—Quelquefois que je serais sa mère, à monsieur, et que j'aurais un fils de trente ans dans cet état-là, c'est moi qui m'en mêlerais de ses affaires!... Tenez, voilà le déjeuner ...

Joseph emporta le plateau, s'avançant sur la pointe des pieds, le plus légèrement qu'il pouvait, bien que son maître fût éveillé.

Mais il marchait ainsi par habitude, comme chaque matin, depuis deux ans que durait la liaison de Gilbert Mareuil avec Mme Hardouin et que le jeune homme avait donné des ordres formels pour que, pendant la matinée, on ne fît aucun bruit, on allât doucement, on ne pénétrât jamais chez lui avant qu'il n'eût sonné.

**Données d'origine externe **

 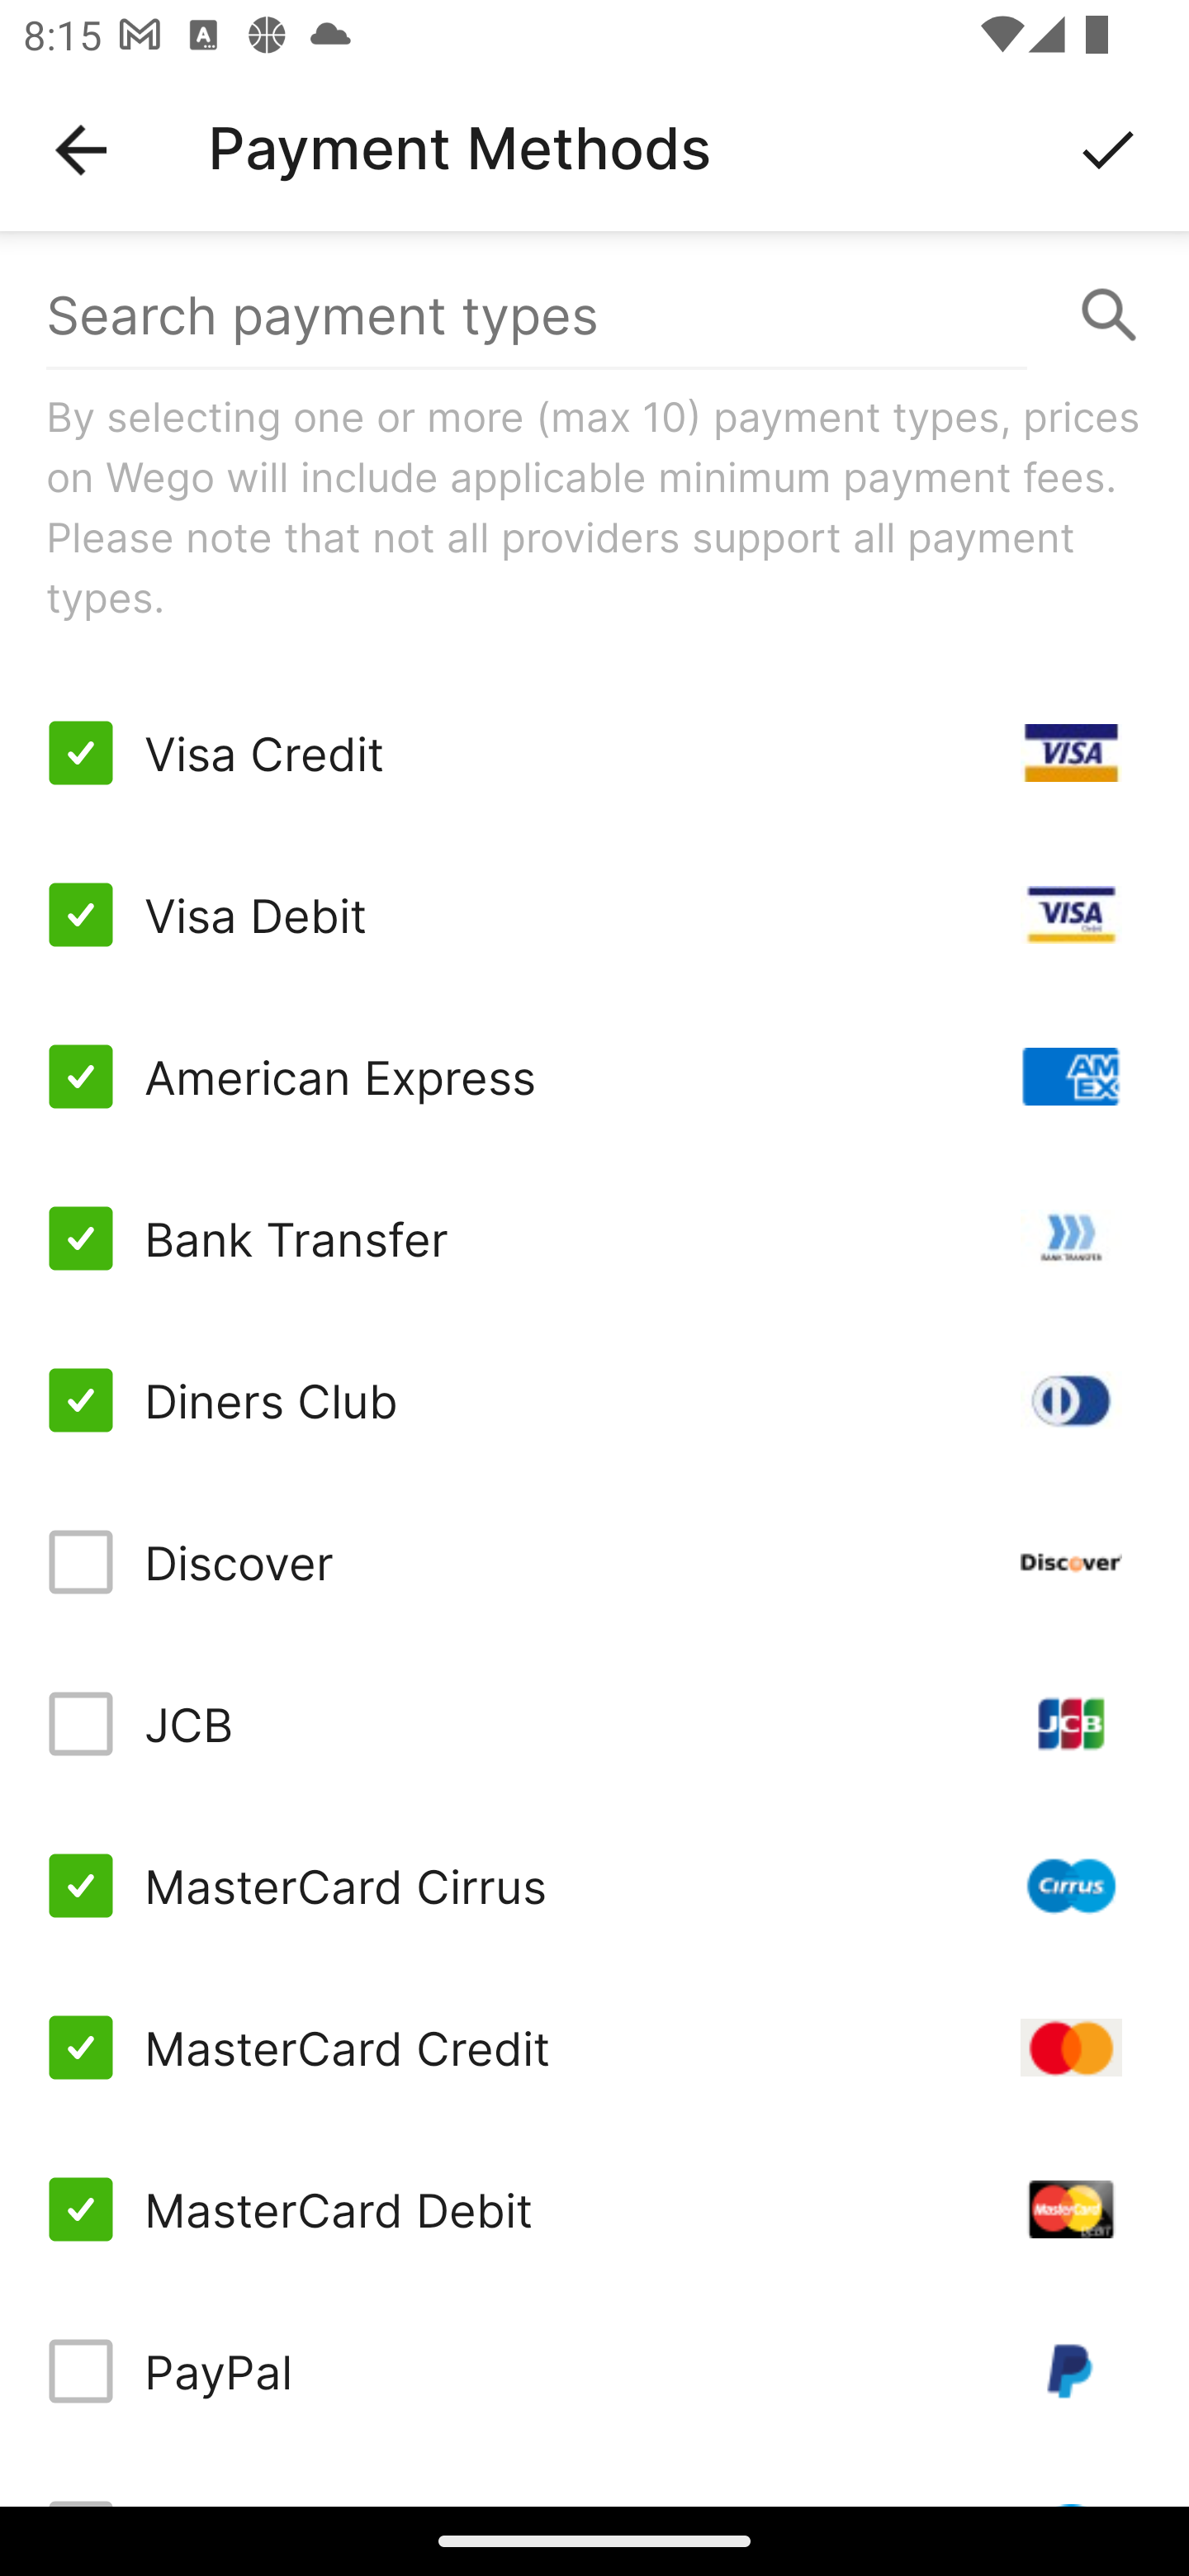 What do you see at coordinates (594, 753) in the screenshot?
I see `Visa Credit` at bounding box center [594, 753].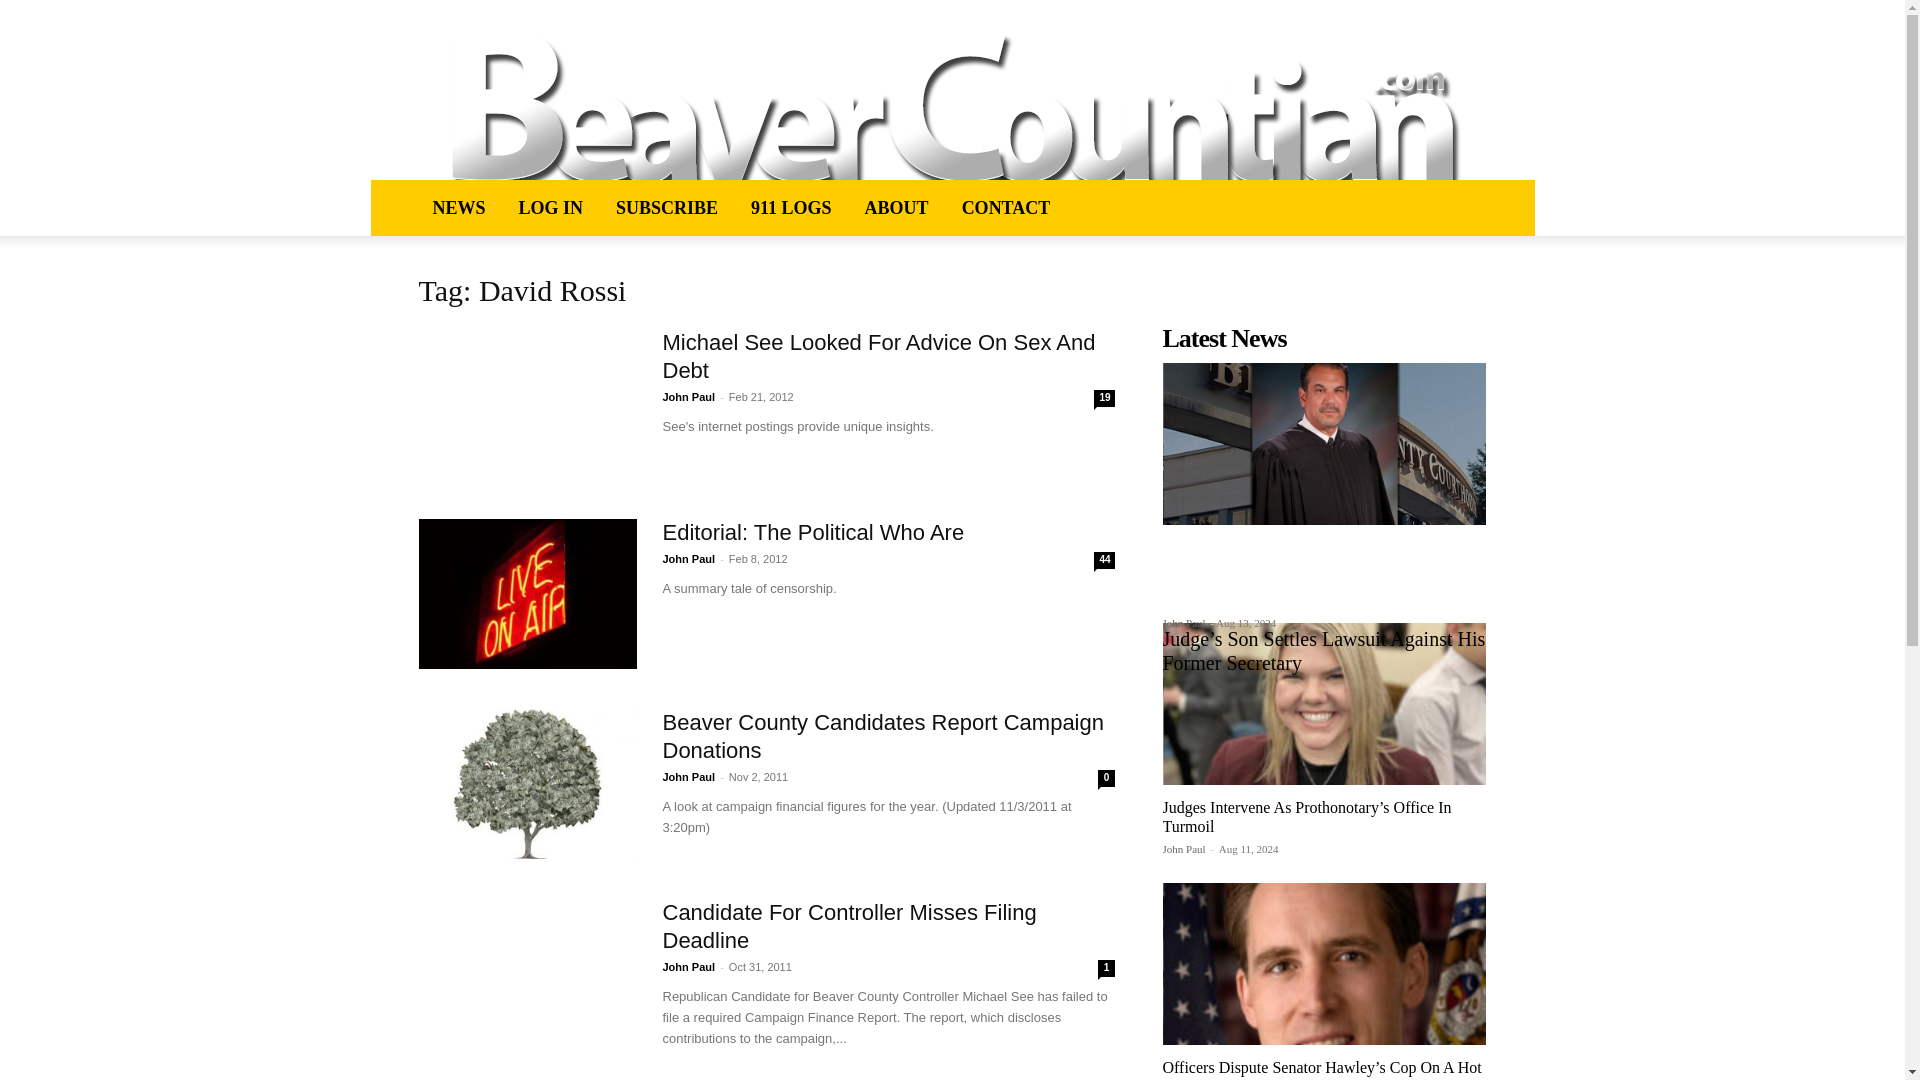 The image size is (1920, 1080). I want to click on John Paul, so click(688, 777).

Il avait, ce jour-là, les yeux grands ouverts quand Joseph entra dans sa chambre, et, malgré l'ébouriffement de ses cheveux épais, ramenés en houppe par l'agitation du sommeil, et le désordre de sa moustache châtain-clair, qu'il portait de coutume bien frisée et un peu relevée des bouts,—on voyait qu'il y avait quelque temps déjà qu'il ne dormait plus.

Il demanda d'une voix lasse qu'il essayait de rendre calme, presque indifférente:

—Le courrier est arrivé?

—Oui, Monsieur ... Pas de lettres pour Monsieur ...

Le domestique ramassa les vêtements et sortit.

Mareuil s'était retourné, la figure enfoncée dans l'oreiller, gisant, inerte, pareil à un cadavre tombé face à terre, retenant les saccades de sa respiration, évitant les moindres mouvements, la main seulement collée contre la barrière des côtes où son cœur heurtait, gonflé, tout détraqué.